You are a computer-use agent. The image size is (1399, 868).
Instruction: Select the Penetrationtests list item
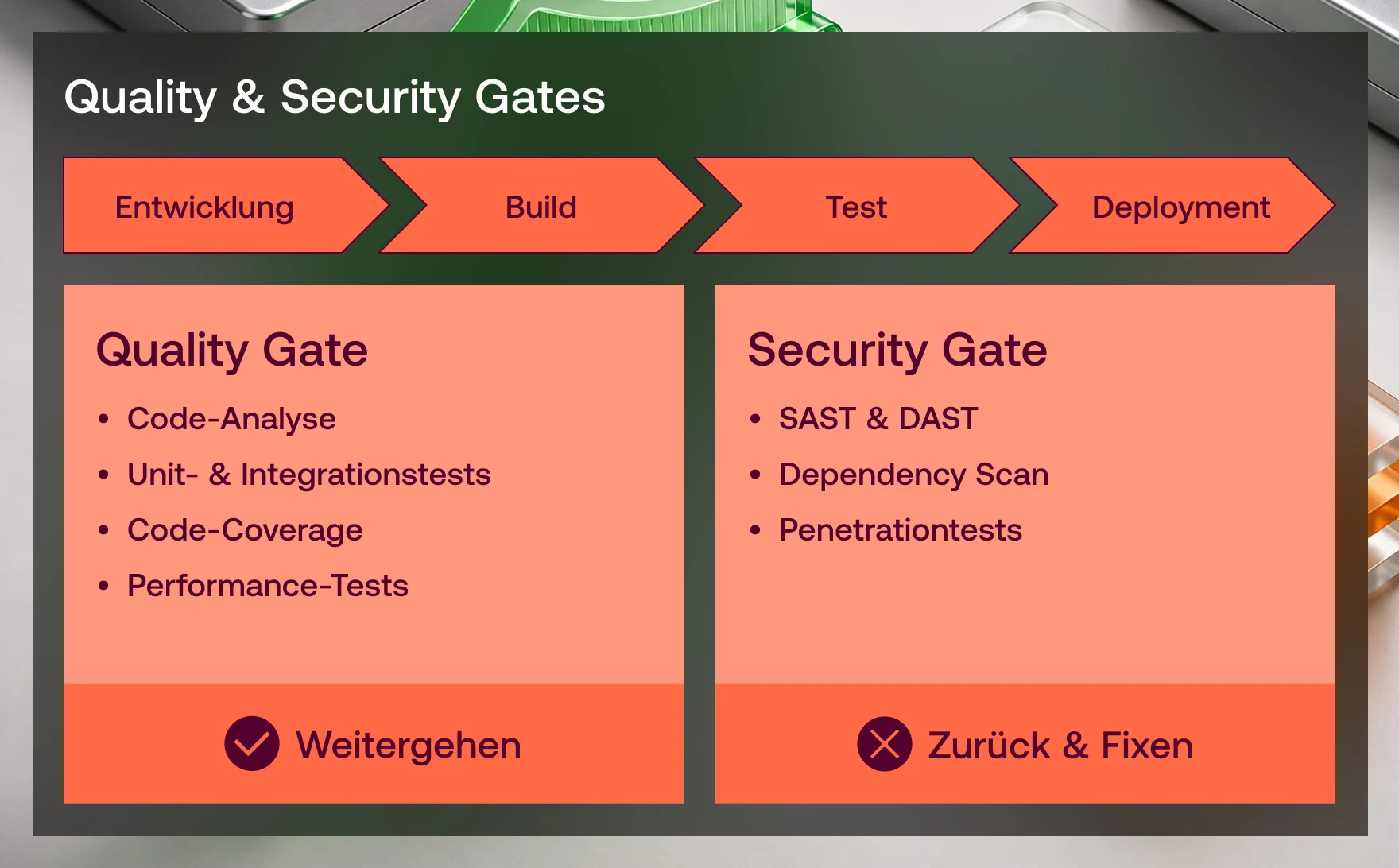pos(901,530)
==
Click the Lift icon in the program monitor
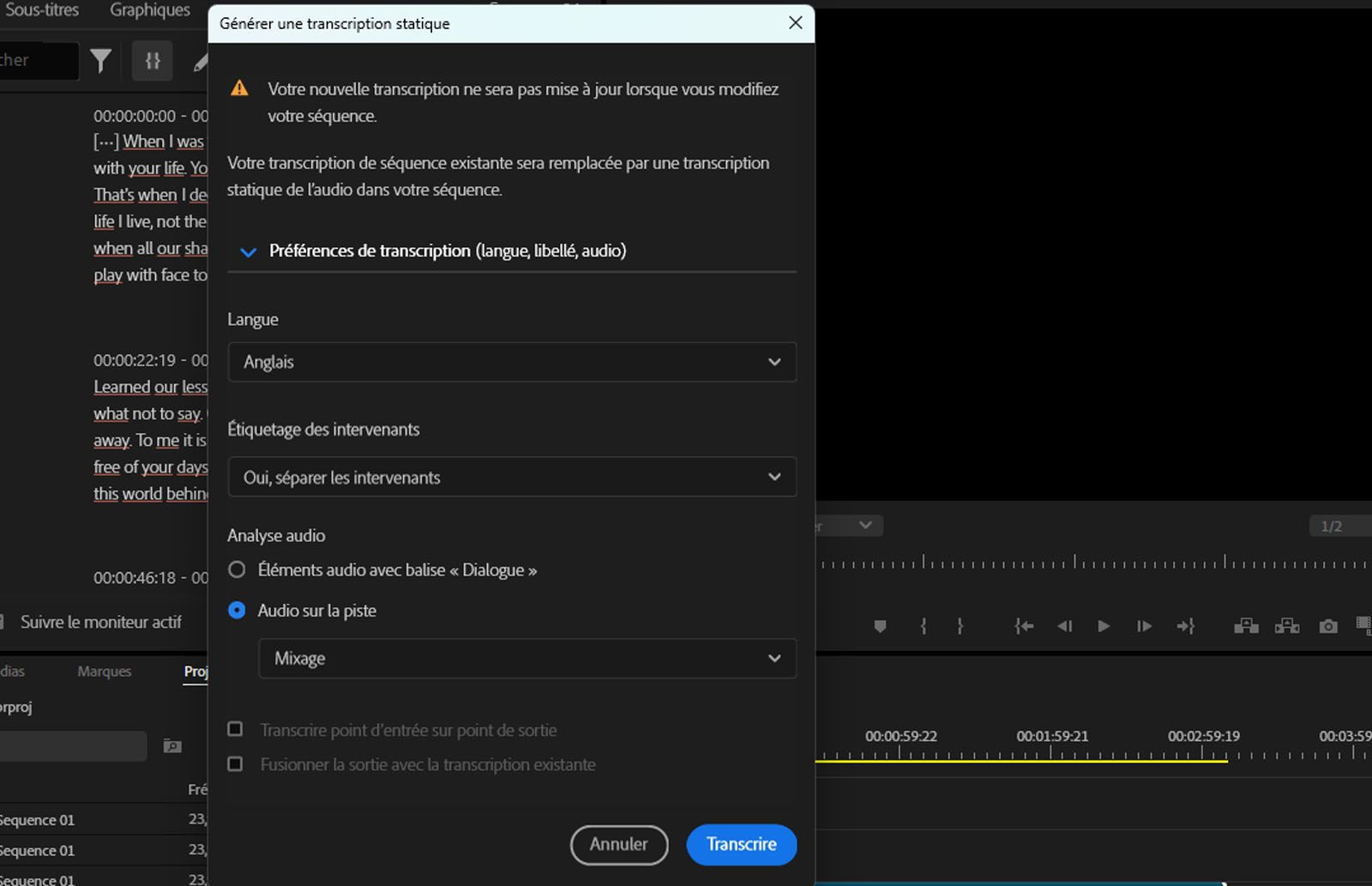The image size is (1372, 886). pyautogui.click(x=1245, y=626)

Prompt
Rewrite the lines from the one with "You are a computer-use" to the one with "pos(901,530)", changing "list item" to "menu entry" and keeping everything else the same. Leave out the pictures.

Complete output
You are a computer-use agent. The image size is (1399, 868).
Instruction: Select the Penetrationtests menu entry
pos(901,530)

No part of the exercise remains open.